CBZ Bank, the country’s largest bank by assets and deposits, plans to issue a US$200-million bond, backed by Afreximbank, this year. This will be its second diaspora bond. The bank issued its inaugural US$68-million diaspora bond in 2012. It expired in April 2014.

“I have in mind to fund some of the small hydro-electric schemes, issuance of diaspora bonds, and for diasporans to participate in their economy through some of the opportunities arising out of the indigenization policy programme,” Finance Minister Patrick Chinamasa recently told parliamentarians.

Zimbabwean President Robert Mugabe signed the Indigenization and Economic Empowerment Bill into law on March 9, 2008. It was designed to give Zimbabweans more economic power, according to TheEconomist. It also gave the government the right to take over and control foreign-owned companies in Zimbabwe.

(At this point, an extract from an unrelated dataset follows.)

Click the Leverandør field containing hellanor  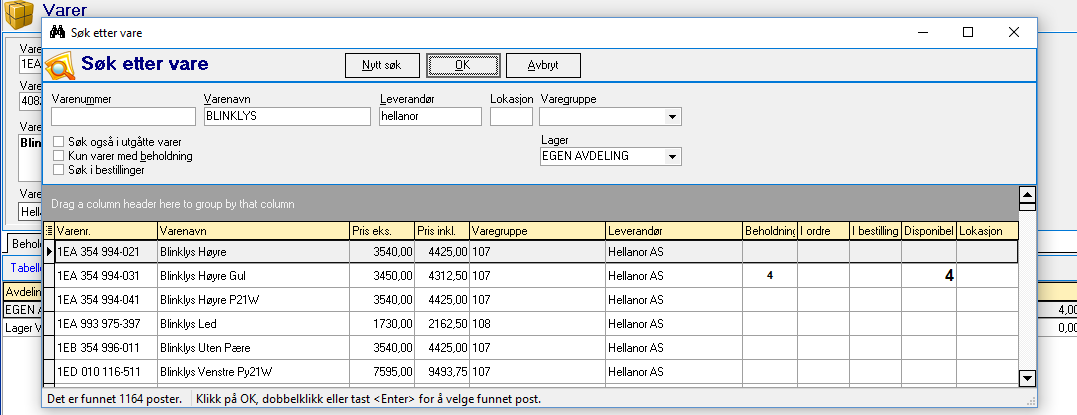(x=430, y=117)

Remittances bailed out the liquidity-starved Zimbabwe to the tune of $1.2 billion in the last 17 months — that’s more than a third of the country’s current $3.5-billion budget, according to FinancialGazette.

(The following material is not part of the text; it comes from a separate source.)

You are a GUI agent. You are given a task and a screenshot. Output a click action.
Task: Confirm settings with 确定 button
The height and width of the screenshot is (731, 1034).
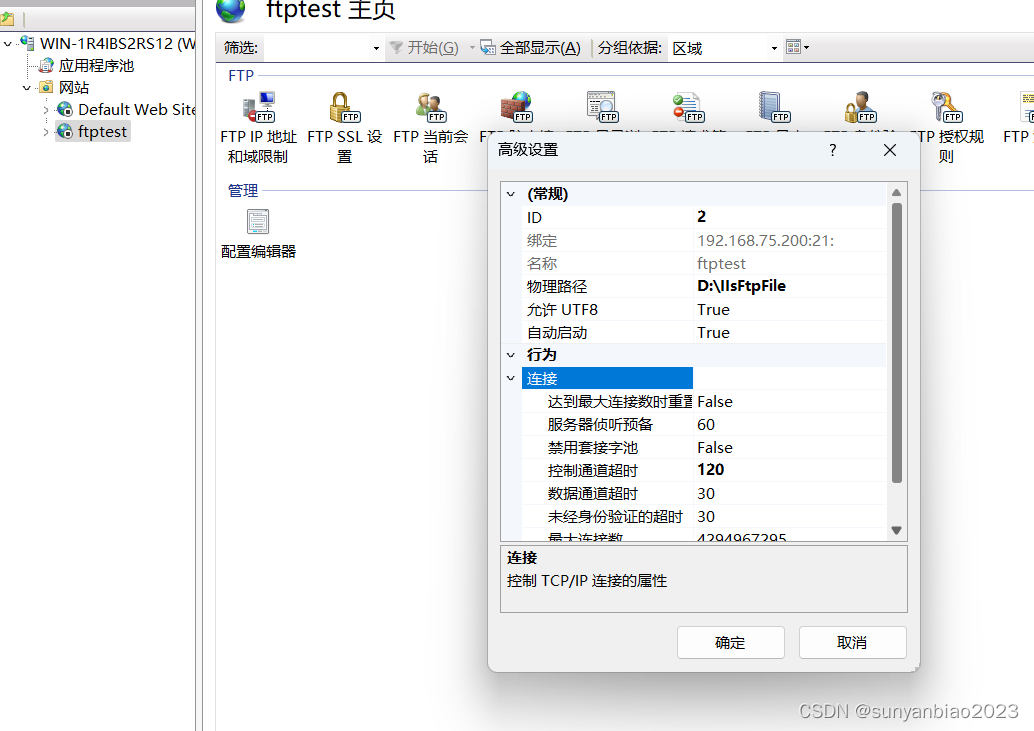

In all, international remittances sent to Zimbabwe since the beginning of 2014 — including money from international non-governmental organisations and remittances by individuals in the diaspora — increased by 13 percent, amounting to $2.5 billion total.

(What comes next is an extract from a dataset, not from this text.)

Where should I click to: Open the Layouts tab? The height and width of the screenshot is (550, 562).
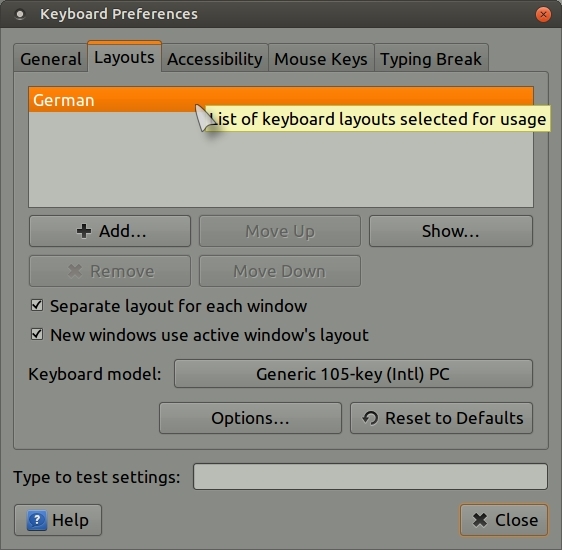click(x=124, y=57)
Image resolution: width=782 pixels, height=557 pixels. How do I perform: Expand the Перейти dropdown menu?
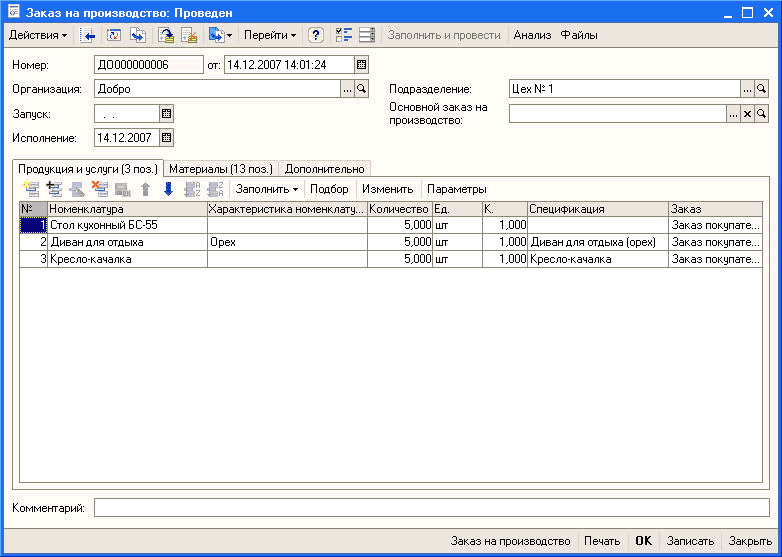(270, 35)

The amount may actually be much higher, FinancialGazette reports, given that some funds come into the country through informal channels, especially from Zimbabweans in neighboring Botswana, Mozambique, Namibia, South Africa, and Zambia, the report said.

By comparison, Zimbabwe’s mining industry — the single largest contributor to gross domestic product — earned about $1.9 billion in 2014, according to statistics from the Reserve Bank of Zimbabwe.

As Zimbabwe’s economy declined, an estimated 3 million-to-4 million people left looking for work. They went mainly to South Africa but also to other countries in Southern Africa, Europe, the Americas, Canada, Australia and Asia, according to the report.

Diaspora remittances help reduce poverty because they tend to flow directly to households and are used primarily for basic needs such as food, FinancialGazette reports.

Diaspora remittances play a key role in many countries, according to Chinamasa. “Many Zimbabwean professionals, artisans and other skilled persons who left the country, and may not come back soon, will want to invest and contribute to the country’s development process,” he said..

“Most countries in the world, including our regional neighbors, are benefiting immensely from financial transfers by their nationals in the diaspora.”

Chinamasa said the government is considering a number of ways to encourage diasporans to get involved in helping develop Zimbabwe.

“To harness the diaspora potential, government will among other things promote investments by the diaspora through tax and import duty incentives for qualifying investments in the manufacturing and other capital intensive industries,” he said.

When he presented the 2015 National Budget, Chinamasa, said the government recognized the “formidable role played by the diaspora in national development” and as such, highlighted the need to establish a National Diaspora Policy.

CBZ Bank, the country’s largest bank by assets and deposits, issued its inaugural US$68 million diaspora bond in 2012. It expired in April 2014.

The bank plans to issue a second US$200-million bond, backed by Afreximbank, this year.

According to Chinamasa, Afreximbank will provide a six-month, bridging finance gap of US$100 million towards the bond to provide funds for companies requiring urgent capital injection.

In the 1990s, China and India came up with three different business-oriented models to enlist diaspora contributions to development, FinancialGazette reports.

China’s “brain trust” model was designed to attract human capital in the diaspora by opening investment trade opportunities through its overseas Chinese communities.

India’s diaspora policy is multi-pronged, pursuing technology transfer, portfolio investment, direct investment, market opening and outsourcing opportunities.

However, some analysts said Zimbabwe isn’t like other countries where diaspora remittances have significantly contributed towards economic development. Most people working outside Zimbabwe have low-paying jobs.